### Passage given
The "What Are You Doing This Moment" Thread

Nothing much. Sitting in my office. Just made myself a coffee and started listening to some album I bought yesterday. Slowly doing some work like reading up on some methods but it's very relaxed. :D
 
Was watching a random video and saw a woman with a super-thin hairline. Nothing makes me genuinely sadder than women going bald.

Why is that? Bald can be a good look for some women, whereas there are plenty of afflictions for which that can't be said.
 
Are you conflating going bald with shaving your head? Because that would be a huge fucking mistake.

I'm not, but just as there are women who are bald by choice, there are women with alopecia who embrace baldness. Or if not, they can always wear a wig. That's a pretty easy fix compared to the options available to someone with a genuine deformity. So while you say there's nothing sadder, I can think of plenty worse.

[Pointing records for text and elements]
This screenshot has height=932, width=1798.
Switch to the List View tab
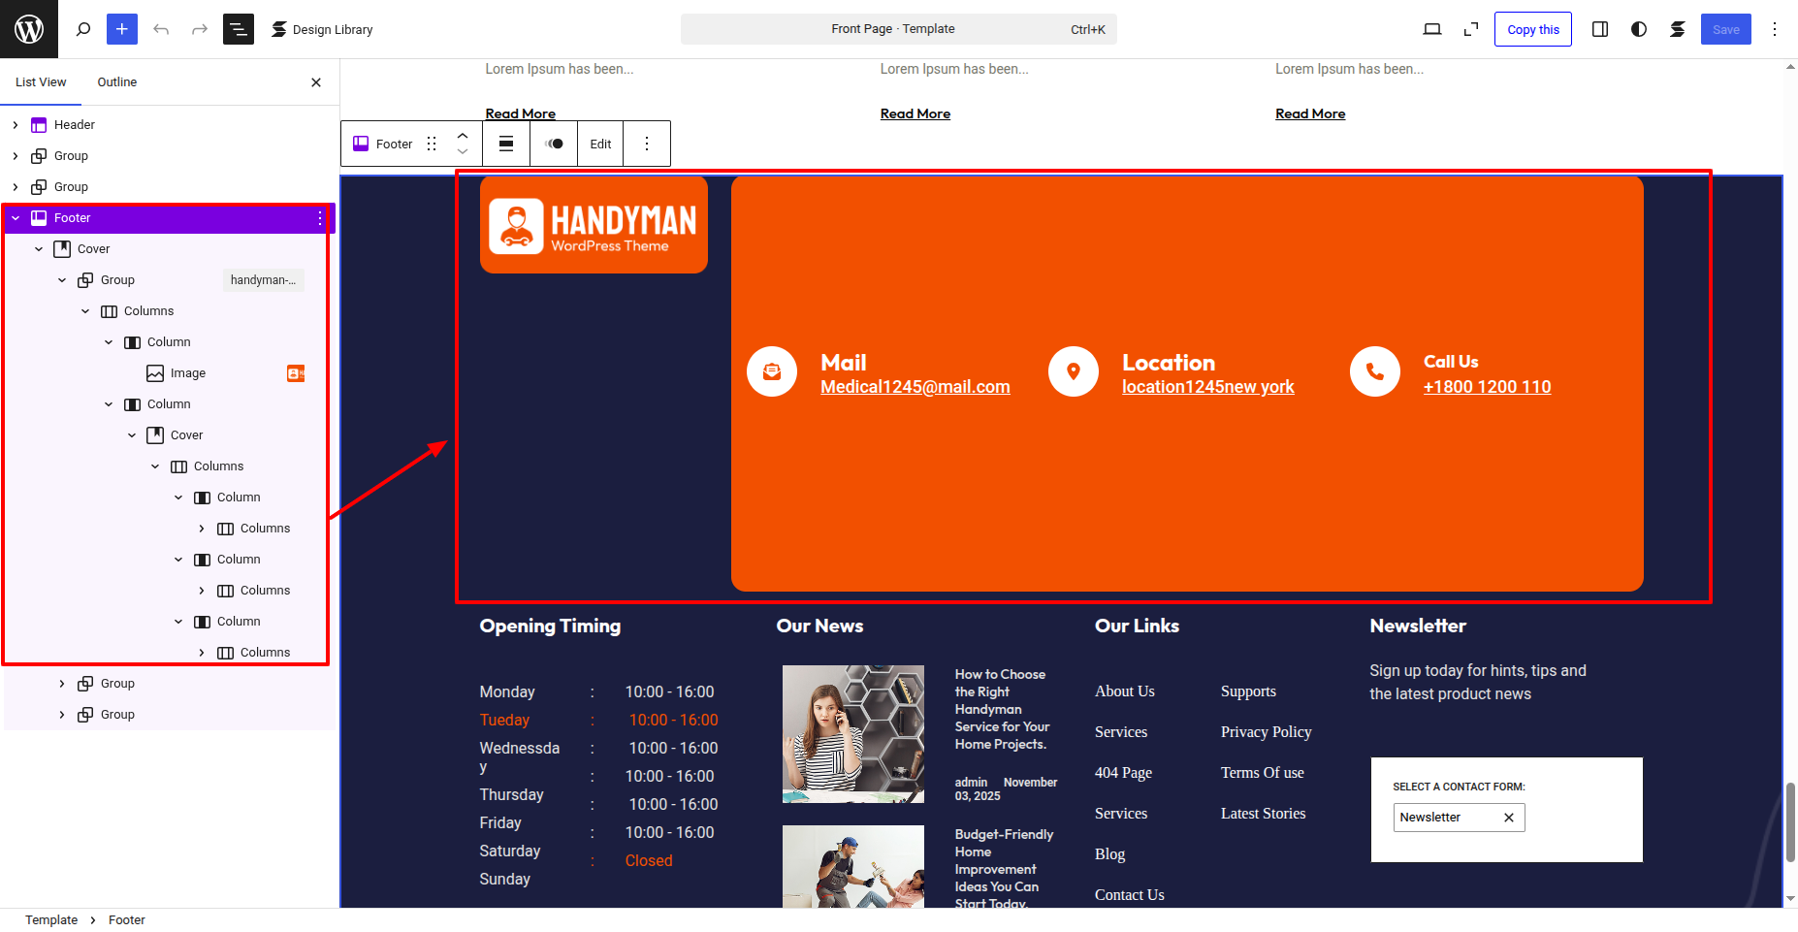click(x=41, y=82)
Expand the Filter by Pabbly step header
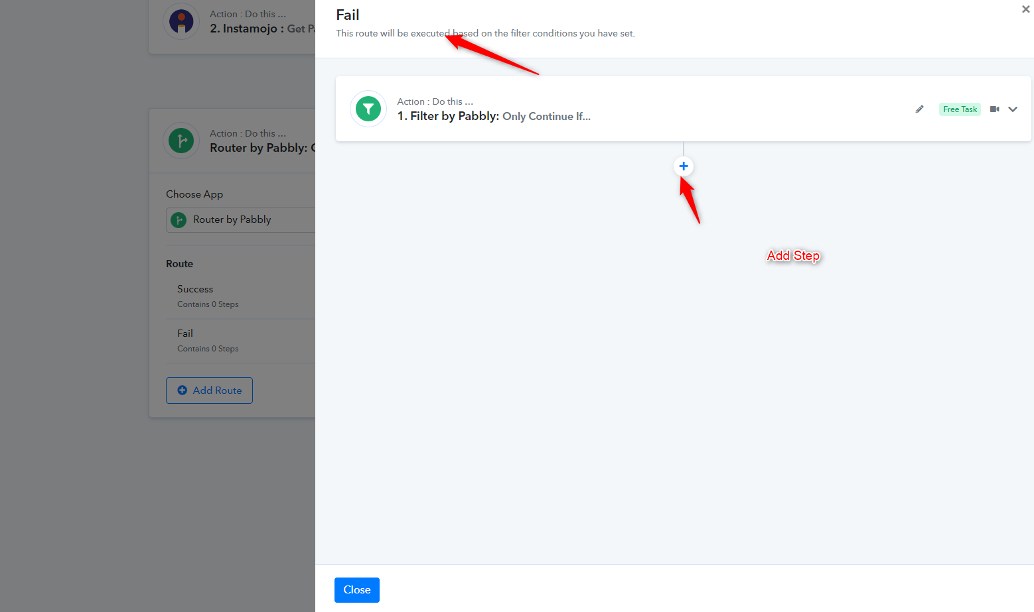This screenshot has width=1034, height=612. tap(683, 109)
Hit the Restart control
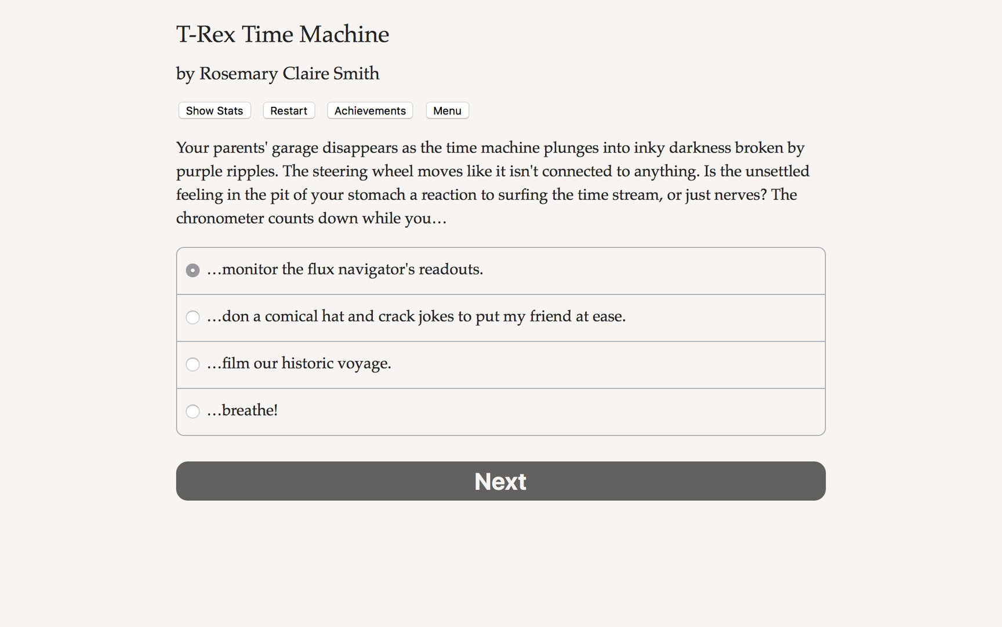This screenshot has width=1002, height=627. point(288,110)
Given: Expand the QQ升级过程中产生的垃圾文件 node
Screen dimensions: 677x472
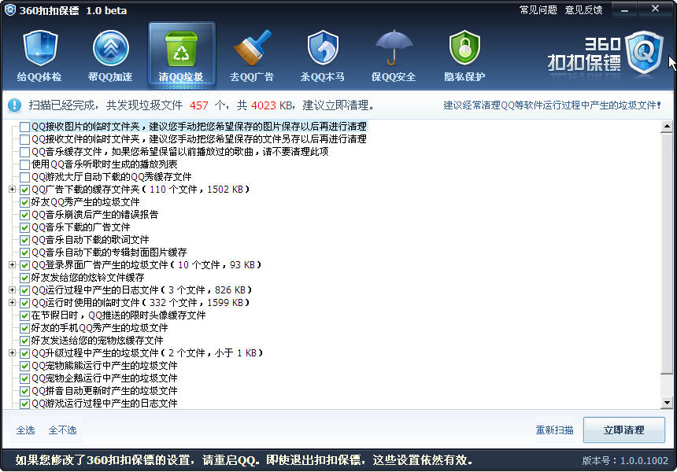Looking at the screenshot, I should click(12, 353).
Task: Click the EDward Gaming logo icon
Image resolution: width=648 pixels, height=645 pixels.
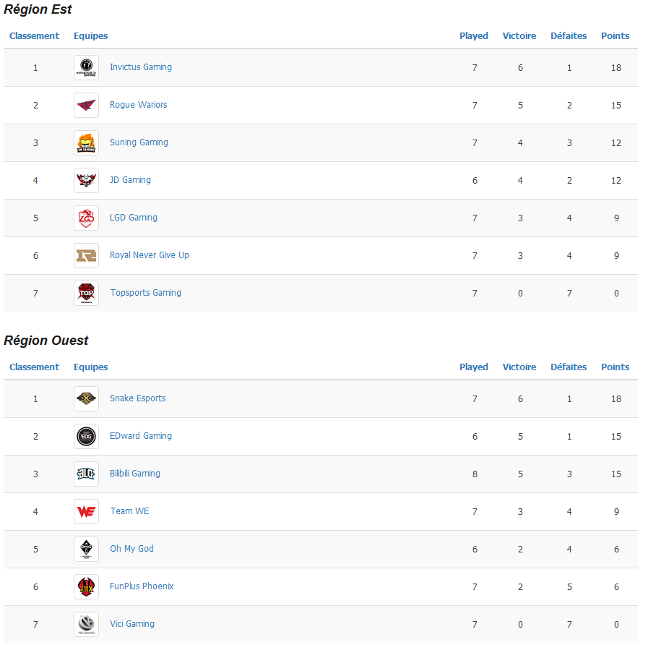Action: pos(87,437)
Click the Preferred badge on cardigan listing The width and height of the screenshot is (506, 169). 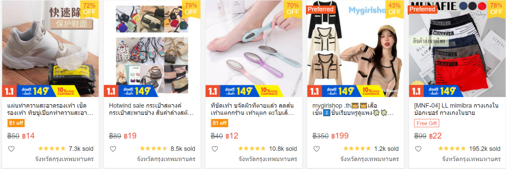point(320,9)
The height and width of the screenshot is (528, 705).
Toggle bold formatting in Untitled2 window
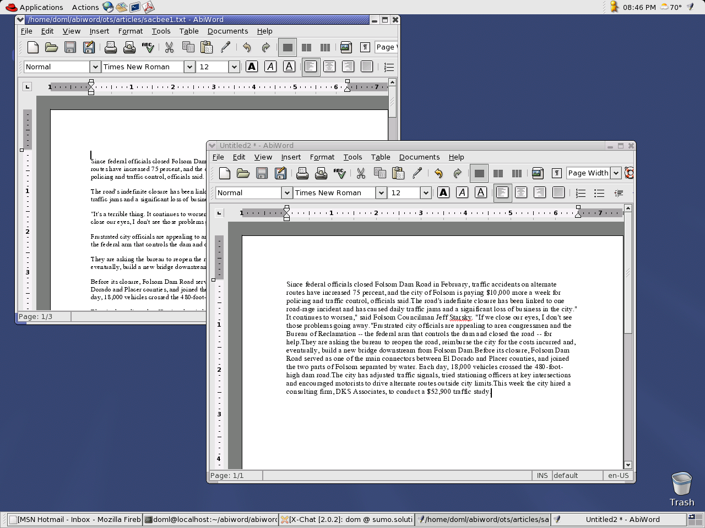(x=443, y=193)
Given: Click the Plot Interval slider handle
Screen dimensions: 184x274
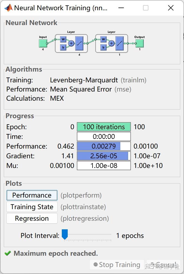Looking at the screenshot, I should point(65,234).
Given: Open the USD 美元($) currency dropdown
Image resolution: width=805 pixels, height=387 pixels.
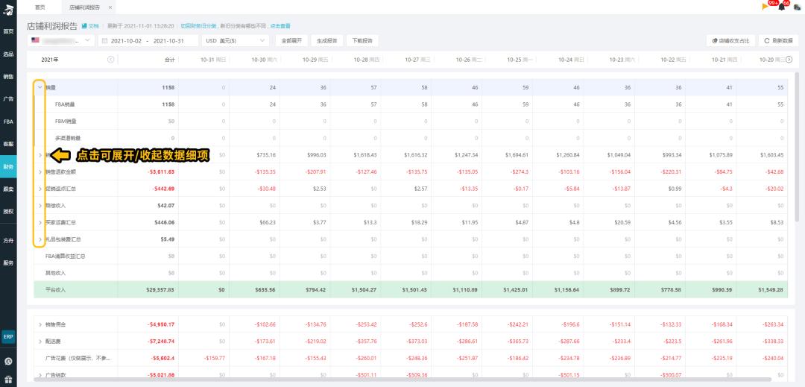Looking at the screenshot, I should 236,40.
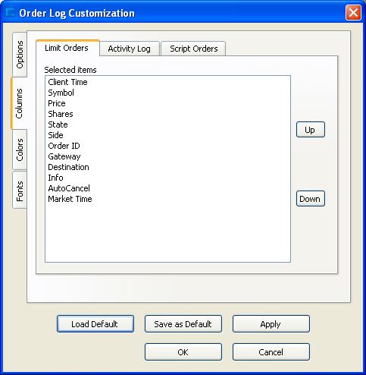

### Required work
Pull out the part of the forum thread between "I'm not, but" and "of plenty worse.", inclusive, and copy it word for word.

### Response to this task
I'm not, but just as there are women who are bald by choice, there are women with alopecia who embrace baldness. Or if not, they can always wear a wig. That's a pretty easy fix compared to the options available to someone with a genuine deformity. So while you say there's nothing sadder, I can think of plenty worse.